53 years on, Silent Spring has been PREVENTED from changing the course of history. Companies like Monsanto have hijacked it, directly benefitting from the diversion of public, civil society, academic and media attention from what Rachel Carson and others had brought to light. They've been given a free pass because they don't directly figure in the CO2 conversations. No country's government is being pressured to set ambitious agri-chemicals reduction targets or healthy soil targets. There is no major demand being made to switch to renewable food sources by 2030. It seems one's phone being recharged properly is more important than one's body getting recharged properly.

I don't really need to look elsewhere to see a worse consequence of being singularly, narrowly focused on just one abstract, not-immediately-tangible thing in a field that's supposed to be, well, broader. Keep CO2 as one of the talking points.. fine. But please stop making it the only thing to focus on.

What to do with climate change skeptics: When you come across people skeptical about global warming etc (they do have a reason to be.. we it's not only warming.. it's climate extremes and climate disruptions happening), leave CO2 aside for a while. Fish out Silent Spring and the topics of harmful chemicals in agriculture and the solutions to it like Permaculture, Zero Budget Natural Farming, etc.. find a common ground and build consensus on THAT. That's what we mean by "bringing multiple talking points to the table". Climate change negotiators need to grow up into Environment negotiators, and learn how to actually negotiate :P. Don't get so anal about CO2. Some of the most prominent climate change skeptics in the world, having a following of millions of people, are completely on the same page with environmentalists when it comes to pesticides and GMOs.. and even more knowledgeable about it all than most academics and NGO people. See, it's arising from the same core value system of non-invasion of personhood.

Heck, the whole skeptic movement exists because some smartass environmentalists developed a Malthusian superiority complex and started advocating invasive top-down measures on ordinary people as the way to curb CO2 emissions like mass power-consumption surveillance, extra taxes, punishments, sterilizations rather than just going after the handful of major emitters : fossil fuel industry, factory farming industry and aviation industry. And guess who supports, lobbies for such strategies. Evidently they chose the weaker kid to pick on. The skeptics clearly saw though the hypocrisy of the cap-and-trade mechanisms, which our more desperate-for-something friends let loose. Climate change folks seriously need to introspect and weed such invasive and anti-democratic people out of their ranks. At least publicly distance yourself from such things.

Use the vantage point of mutually shared care for what's in the food you feed to your children, agree to disagree on other points but make them your allies in this at least. Trust in the inter-connectedness of subjects.. they'll come around on the other subject if they get to work co-operatively with you in this one. If you say we're all in the same boat, then I would sincerely like to see you behave that way. And for God's sake please drop the superiority complex.

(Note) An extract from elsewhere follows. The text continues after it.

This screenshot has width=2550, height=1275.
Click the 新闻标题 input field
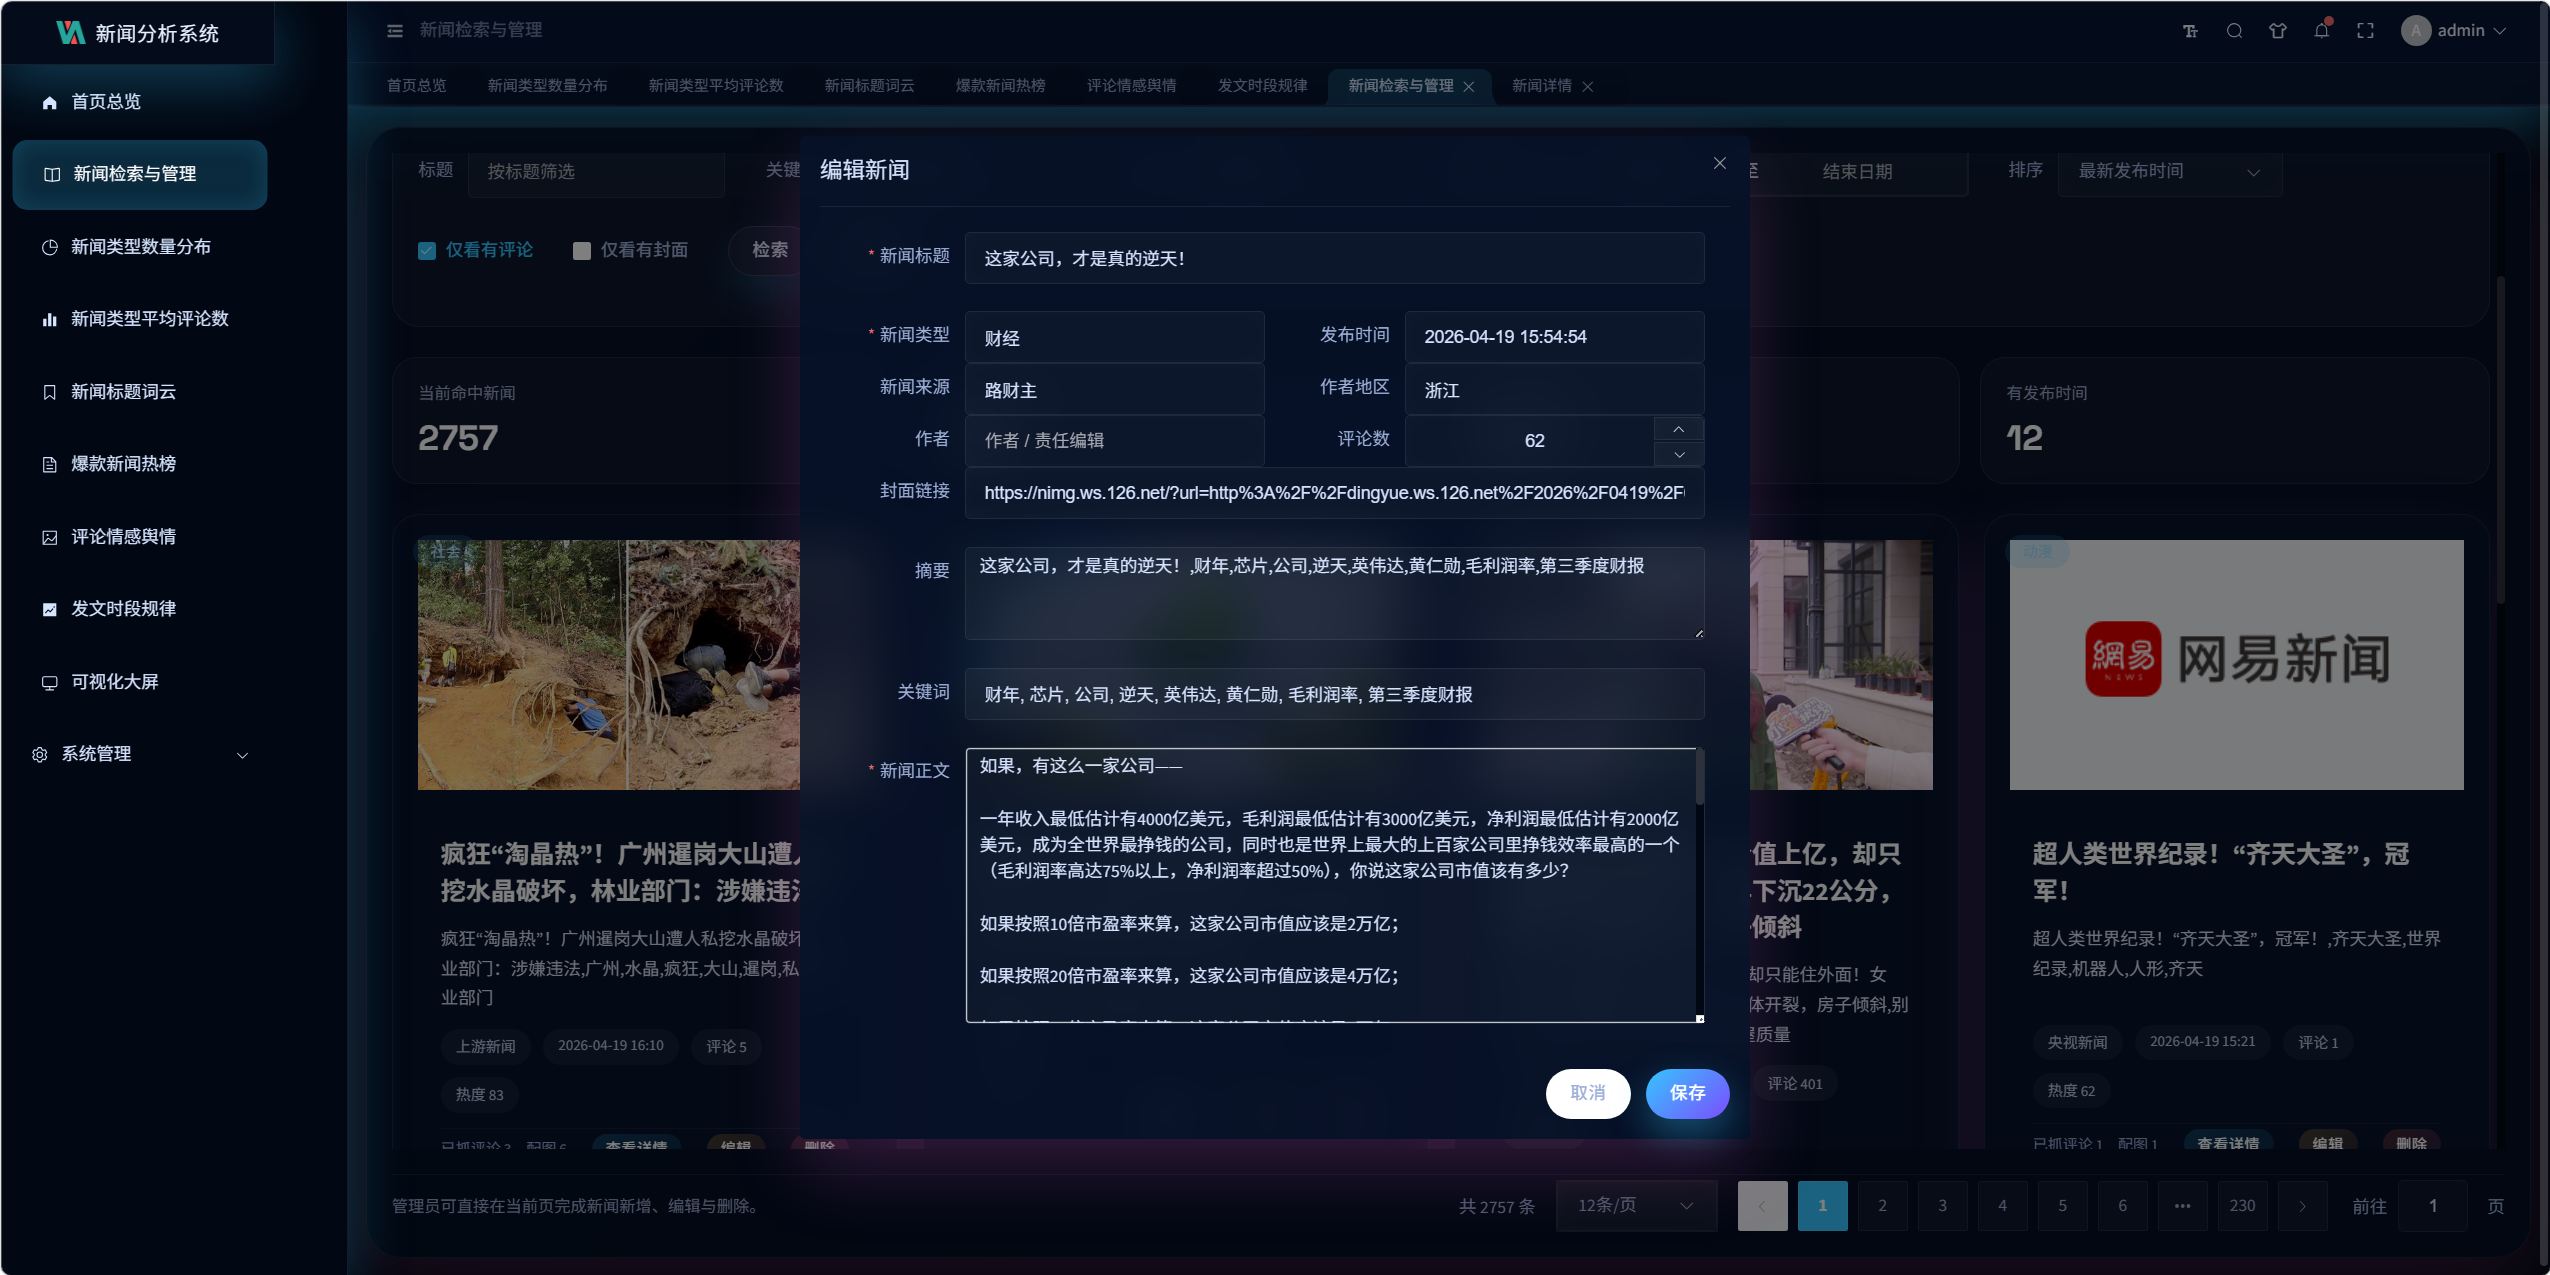tap(1334, 259)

Oh, and if you're personally convinced about excess CO2 emissions being a problem but think GMOs and their essential companion herbicides etc are good for humanity and the planet, if you honestly want poison and drug manufacturers to control what everybody eats, if you really believe that royalty fees on something as fundamental and abundantly multiplying as seeds are a legitimate practice, then my dear friend, you need to do some homework and respect grassroots peoples movements a little more than industry-funded academia.

PS: There's a reason why I picked the zen pencils comic page as a reference at top. See it and rebuild your sense of wonder, people.